The barons were not trying to create a timeless document that would be the foundation for modern legal principles — they were just trying to restore balance to the justice system so that the power of the king was held in check by the power of rich noblemen like themselves. Magna Carta was full of specific rules about feudal issues like the scutagelevy, taxes, bridge building, inheritance fees, Jewish debts, and freedom for widows to remain unmarried after the death of their husbands. Of the original 63 clauses, only three are still law. One defends the rights of the English Church, and one protects certain privileges of London. The third is most famous, and was eventually used to establish the right to a trial by jury. This clause reads: "No free man shall be seized or imprisoned, or stripped of his rights or possessions, or outlawed or exiled, nor will we proceed with force against him, except by the lawful judgement of his equals or by the law of the land. To no one will we sell, to no one deny or delay right or justice."

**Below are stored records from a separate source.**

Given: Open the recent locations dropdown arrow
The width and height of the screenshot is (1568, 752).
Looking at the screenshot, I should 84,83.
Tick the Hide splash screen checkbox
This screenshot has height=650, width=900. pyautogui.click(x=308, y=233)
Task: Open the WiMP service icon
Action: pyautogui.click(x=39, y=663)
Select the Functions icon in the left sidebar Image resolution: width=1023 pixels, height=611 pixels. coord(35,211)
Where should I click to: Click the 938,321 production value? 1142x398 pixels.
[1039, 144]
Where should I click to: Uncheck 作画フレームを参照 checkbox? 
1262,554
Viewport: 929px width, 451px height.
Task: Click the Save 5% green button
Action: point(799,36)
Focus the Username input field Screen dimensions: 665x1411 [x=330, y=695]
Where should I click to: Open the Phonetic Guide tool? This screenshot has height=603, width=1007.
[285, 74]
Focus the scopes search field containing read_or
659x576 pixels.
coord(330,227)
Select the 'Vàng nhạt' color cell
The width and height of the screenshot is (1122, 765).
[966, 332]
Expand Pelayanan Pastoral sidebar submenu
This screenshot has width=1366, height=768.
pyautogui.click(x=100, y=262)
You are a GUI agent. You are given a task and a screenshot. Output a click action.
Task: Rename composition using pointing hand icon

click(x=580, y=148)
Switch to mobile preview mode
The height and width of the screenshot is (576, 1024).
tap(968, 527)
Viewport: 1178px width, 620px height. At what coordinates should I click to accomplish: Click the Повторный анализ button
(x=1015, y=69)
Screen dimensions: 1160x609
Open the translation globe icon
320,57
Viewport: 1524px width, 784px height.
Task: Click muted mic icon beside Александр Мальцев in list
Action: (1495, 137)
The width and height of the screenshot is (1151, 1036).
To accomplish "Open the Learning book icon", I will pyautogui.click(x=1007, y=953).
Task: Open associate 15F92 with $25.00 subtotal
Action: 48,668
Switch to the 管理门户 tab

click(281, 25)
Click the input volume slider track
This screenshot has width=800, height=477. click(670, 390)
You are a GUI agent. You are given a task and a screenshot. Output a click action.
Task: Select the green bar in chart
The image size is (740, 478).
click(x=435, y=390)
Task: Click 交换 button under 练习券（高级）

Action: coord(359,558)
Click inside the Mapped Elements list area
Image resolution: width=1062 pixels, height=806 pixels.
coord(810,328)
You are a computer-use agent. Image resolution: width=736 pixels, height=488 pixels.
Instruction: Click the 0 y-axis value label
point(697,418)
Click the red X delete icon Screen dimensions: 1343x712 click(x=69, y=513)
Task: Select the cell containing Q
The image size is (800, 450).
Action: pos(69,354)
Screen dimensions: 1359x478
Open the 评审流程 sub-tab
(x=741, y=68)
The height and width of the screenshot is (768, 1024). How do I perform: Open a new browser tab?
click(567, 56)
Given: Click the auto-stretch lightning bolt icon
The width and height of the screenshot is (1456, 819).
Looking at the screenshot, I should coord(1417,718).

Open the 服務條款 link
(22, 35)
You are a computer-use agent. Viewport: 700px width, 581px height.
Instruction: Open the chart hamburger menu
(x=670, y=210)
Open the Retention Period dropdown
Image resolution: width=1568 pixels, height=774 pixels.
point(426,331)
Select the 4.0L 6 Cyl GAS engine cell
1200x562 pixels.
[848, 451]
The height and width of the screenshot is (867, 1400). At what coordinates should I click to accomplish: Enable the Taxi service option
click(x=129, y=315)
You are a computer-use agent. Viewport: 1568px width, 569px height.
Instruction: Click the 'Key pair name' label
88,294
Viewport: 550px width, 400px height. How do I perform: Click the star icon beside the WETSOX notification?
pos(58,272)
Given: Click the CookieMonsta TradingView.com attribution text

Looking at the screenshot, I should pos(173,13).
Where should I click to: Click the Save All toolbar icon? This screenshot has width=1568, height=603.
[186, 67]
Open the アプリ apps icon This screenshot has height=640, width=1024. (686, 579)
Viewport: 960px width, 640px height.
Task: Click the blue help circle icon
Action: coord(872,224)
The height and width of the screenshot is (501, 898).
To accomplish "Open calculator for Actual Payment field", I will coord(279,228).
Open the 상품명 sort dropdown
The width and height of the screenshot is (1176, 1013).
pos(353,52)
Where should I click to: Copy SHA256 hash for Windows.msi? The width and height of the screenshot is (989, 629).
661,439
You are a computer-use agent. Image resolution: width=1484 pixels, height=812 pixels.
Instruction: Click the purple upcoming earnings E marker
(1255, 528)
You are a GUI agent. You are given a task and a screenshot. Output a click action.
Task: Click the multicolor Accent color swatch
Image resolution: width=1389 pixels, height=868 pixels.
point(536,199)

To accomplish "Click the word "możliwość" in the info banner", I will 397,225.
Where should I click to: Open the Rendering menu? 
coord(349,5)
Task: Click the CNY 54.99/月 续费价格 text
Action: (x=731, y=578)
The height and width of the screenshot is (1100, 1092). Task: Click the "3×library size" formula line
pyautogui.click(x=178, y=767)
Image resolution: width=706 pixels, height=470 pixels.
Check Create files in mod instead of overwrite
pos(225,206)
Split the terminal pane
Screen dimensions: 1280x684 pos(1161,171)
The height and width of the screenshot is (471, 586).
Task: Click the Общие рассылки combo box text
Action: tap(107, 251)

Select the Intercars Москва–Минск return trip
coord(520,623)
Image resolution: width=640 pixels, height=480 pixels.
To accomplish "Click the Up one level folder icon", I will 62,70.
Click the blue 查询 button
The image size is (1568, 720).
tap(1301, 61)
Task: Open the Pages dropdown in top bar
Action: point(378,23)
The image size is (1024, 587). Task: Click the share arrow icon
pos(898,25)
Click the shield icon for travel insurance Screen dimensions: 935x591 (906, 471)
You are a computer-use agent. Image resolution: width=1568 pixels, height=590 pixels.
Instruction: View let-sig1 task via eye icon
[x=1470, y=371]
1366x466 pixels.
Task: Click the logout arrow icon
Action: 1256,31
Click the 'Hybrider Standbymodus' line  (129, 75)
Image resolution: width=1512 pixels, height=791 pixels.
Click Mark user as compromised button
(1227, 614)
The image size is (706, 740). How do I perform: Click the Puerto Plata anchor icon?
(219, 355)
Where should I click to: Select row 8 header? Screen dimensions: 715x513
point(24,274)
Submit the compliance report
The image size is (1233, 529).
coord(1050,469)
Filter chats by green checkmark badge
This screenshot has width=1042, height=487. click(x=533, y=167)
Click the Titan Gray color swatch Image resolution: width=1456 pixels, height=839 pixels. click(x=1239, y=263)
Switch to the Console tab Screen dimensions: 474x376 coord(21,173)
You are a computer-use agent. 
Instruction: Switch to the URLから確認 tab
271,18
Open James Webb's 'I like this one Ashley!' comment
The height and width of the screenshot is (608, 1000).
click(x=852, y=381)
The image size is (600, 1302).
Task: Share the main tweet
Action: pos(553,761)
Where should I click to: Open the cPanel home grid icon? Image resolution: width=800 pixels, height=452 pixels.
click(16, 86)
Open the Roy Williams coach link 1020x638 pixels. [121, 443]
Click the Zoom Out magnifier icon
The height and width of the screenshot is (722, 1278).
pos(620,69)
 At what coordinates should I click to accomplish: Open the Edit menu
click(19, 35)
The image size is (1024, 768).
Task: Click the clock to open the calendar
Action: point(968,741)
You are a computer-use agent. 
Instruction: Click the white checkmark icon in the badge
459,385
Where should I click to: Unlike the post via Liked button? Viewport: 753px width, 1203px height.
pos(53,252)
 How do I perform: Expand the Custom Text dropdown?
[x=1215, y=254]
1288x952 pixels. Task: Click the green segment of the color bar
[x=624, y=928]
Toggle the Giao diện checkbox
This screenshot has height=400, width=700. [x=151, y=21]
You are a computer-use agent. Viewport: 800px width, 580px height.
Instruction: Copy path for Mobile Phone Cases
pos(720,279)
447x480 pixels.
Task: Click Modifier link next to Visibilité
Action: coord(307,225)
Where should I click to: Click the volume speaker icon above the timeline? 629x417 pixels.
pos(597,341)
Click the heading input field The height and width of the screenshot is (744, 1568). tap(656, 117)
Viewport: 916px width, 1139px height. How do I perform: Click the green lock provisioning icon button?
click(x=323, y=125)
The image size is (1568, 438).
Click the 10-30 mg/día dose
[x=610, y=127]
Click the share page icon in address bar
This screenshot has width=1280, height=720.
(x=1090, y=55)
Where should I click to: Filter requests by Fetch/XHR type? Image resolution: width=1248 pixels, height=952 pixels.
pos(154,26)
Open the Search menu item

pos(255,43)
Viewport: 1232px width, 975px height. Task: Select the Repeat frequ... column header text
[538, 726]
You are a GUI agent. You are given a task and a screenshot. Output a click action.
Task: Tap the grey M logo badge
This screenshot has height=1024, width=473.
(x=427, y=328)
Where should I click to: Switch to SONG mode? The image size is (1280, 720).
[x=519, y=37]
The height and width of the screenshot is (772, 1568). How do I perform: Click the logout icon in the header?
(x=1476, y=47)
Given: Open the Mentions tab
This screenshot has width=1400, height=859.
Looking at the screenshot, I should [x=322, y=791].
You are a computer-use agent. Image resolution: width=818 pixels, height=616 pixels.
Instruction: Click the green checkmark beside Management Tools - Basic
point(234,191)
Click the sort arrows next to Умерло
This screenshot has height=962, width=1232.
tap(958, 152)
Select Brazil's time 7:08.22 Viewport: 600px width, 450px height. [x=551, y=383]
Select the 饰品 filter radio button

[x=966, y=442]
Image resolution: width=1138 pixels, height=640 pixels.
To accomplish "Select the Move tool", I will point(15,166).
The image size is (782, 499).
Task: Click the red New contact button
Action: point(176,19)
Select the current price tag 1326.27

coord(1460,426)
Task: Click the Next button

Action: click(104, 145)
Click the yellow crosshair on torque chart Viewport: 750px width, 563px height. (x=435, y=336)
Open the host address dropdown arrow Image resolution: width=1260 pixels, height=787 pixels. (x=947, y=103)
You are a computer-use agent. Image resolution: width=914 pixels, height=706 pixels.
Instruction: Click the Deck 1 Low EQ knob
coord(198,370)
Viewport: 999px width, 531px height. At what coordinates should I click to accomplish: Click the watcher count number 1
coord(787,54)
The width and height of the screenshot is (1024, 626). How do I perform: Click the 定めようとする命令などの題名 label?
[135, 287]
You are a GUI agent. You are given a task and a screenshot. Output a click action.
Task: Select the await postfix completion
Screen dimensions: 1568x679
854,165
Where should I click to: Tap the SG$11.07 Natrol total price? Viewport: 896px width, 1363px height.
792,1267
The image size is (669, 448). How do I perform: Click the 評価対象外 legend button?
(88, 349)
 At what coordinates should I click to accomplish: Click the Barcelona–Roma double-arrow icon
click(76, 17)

Today is the birthday of journalist Nellie Bly (books by this author), born Elizabeth Jane Cochran in Armstrong County, Pennsylvania (1864). When she was 16 her family moved to Pittsburgh where she read an editorial in The Pittsburgh Dispatch titled "What Girls are Good For." (The paper's answer was "not much," at least, not outside the home.) She wrote a furious reply and signed it "Little Orphan Girl." The editor was so impressed that he invited her in and offered her a job. She took it, and she borrowed the name "Nellie Bly" from a Stephen Foster song to use as her pen name.

Unlike most female journalists of the time, she didn't write about fashion or gardening though. She wrote about the poor and the way women were exploited in factories, sometimes posing as a sweatshop worker to report from the inside, which made companies nervous. They threatened to pull their advertising so she was demoted to a beat that was deemed more suitable for a lady. She turned in her letter of resignation along with her story. She went to New York in 1887 and, after several months with no job prospects, she talked her way into an opportunity with Joseph Pulitzer's New York World. Her assignment was to cover the notorious Blackwell's Island Women's Lunatic Asylum, and she went undercover, convincing doctors and judges that she was mentally ill. She was committed to the asylum and lived there in appalling conditions for 10 days. She wrote, "I have watched patients stand and gaze longingly toward the city they in all likelihood will never enter again. It means liberty and life; it seems so near, and yet heaven is not further from hell."

In 1914 she went to work for the New York Evening Journal as America's first female war correspondent. She wrote from the front lines of World War I for almost five years. She returned Stateside in 1919 and died of pneumonia in 1922.


It's the birthday of the man who said, "No man is lonely while eating spaghetti": Christopher Morley (books by this author), born in Haverford, Pennsylvania (1890), the prolific author of a hundred books, including novels like Parnassus on Wheels (1917), about a travelling bookshop, and Kitty Foyle (1939), a sentimental best-seller about an Irish-American office girl.

Morley said, "You can blow up a man with gunpowder in half a second, while it may take twenty years to blow him up with a book. But the gunpowder destroys itself along with its victim, while a book can keep on exploding for centuries."